Вдруг выдержка изменила ей, лицо сморщилось, из глаз потекли слезы.

— Степа-то, Степочка мой! Как тебя увидела, опять душа во мне перевернулась! Всего-то и знала я с ним хорошего, пока маленький был да ты с ним жила. Плохо все, Наташа, ох как плохо!

— Да что с ним такое? — присела наконец напротив Наташа.

Раиса Афанасьевна плакала, закрыв лицо руками.

— Помирает Степочка мой!
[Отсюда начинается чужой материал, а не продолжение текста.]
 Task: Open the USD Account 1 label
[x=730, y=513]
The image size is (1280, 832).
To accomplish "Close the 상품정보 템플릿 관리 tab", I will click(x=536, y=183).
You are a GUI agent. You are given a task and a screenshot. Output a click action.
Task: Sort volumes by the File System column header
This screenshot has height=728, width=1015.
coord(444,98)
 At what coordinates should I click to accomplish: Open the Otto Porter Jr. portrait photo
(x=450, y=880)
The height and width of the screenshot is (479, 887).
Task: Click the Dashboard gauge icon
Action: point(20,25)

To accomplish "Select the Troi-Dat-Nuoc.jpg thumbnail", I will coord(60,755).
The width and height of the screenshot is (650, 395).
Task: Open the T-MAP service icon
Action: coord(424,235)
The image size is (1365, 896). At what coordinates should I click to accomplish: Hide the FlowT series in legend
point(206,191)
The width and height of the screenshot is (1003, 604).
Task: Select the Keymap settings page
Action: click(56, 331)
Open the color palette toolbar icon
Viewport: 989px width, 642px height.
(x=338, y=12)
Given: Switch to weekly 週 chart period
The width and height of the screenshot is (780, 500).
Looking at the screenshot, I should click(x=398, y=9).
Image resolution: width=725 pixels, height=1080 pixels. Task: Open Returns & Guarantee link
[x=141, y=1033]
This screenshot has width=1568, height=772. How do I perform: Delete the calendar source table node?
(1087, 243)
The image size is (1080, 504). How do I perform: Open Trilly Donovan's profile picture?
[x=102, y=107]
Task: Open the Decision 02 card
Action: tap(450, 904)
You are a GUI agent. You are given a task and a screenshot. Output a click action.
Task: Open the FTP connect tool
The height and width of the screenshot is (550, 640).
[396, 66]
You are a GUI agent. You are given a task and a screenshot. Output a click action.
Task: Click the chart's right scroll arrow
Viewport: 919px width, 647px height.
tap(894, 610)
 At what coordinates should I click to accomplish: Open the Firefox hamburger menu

Никому ведь не говорю, тебе только сказала. Ты уж прости его, Христа ради, не держи зла, может, ему полегчает хоть маленечко, может, из-за тебя Бог и прогневался. — Она схватила Наташину руку, крепко сжала.

В ней ничего не осталось от светской львицы салонов брежневских времен. Не верилось, что бриллианты недавно еще украшали ее холеные руки. Она очень похудела, на кистях выступили синие крупные жилы, как будто она всю жизнь тяжело работала.

— Ты прости его от всей души, помолись за него, и тебя Бог не оставит. Не смотри так на меня, сама знаю, на что похожа. Гримерша моя, Танечка, ангел, меня не оставляет, так везде со мной и ездит, поколдует надо мной, я хоть человеком кажусь. Думаешь, не понимаю, что обо мне говорят? Что я на старости лет свихнулась от жадности? А я уже все продала, что имела, детка моя! И золото, и бриллианты — все за бесценок ушло, все призы в ломбарде. Шубу купила в Амстердаме, дура старая, два года назад. Двадцать тысяч долларов — соболь, единственная авторская модель! Знаешь, сколько мне за нее дают? Четыре, и то со слезами, из-за всего унижаться приходится. Меня рекламой все попрекают, глаза колют, все, кому не лень — а что же я должна? Кровиночка моя мученическую смерть примет, а я буду сложа руки сидеть? Ведь лекарство-то шестьдесят тысяч коробочка, а ее и на неделю не хватает.

Наташа пришла в ужас.

— Так, может, спонсоров можно найти, к народу обратиться? Вас ведь все любят, неужели никто не поможет? Чем он болен-то?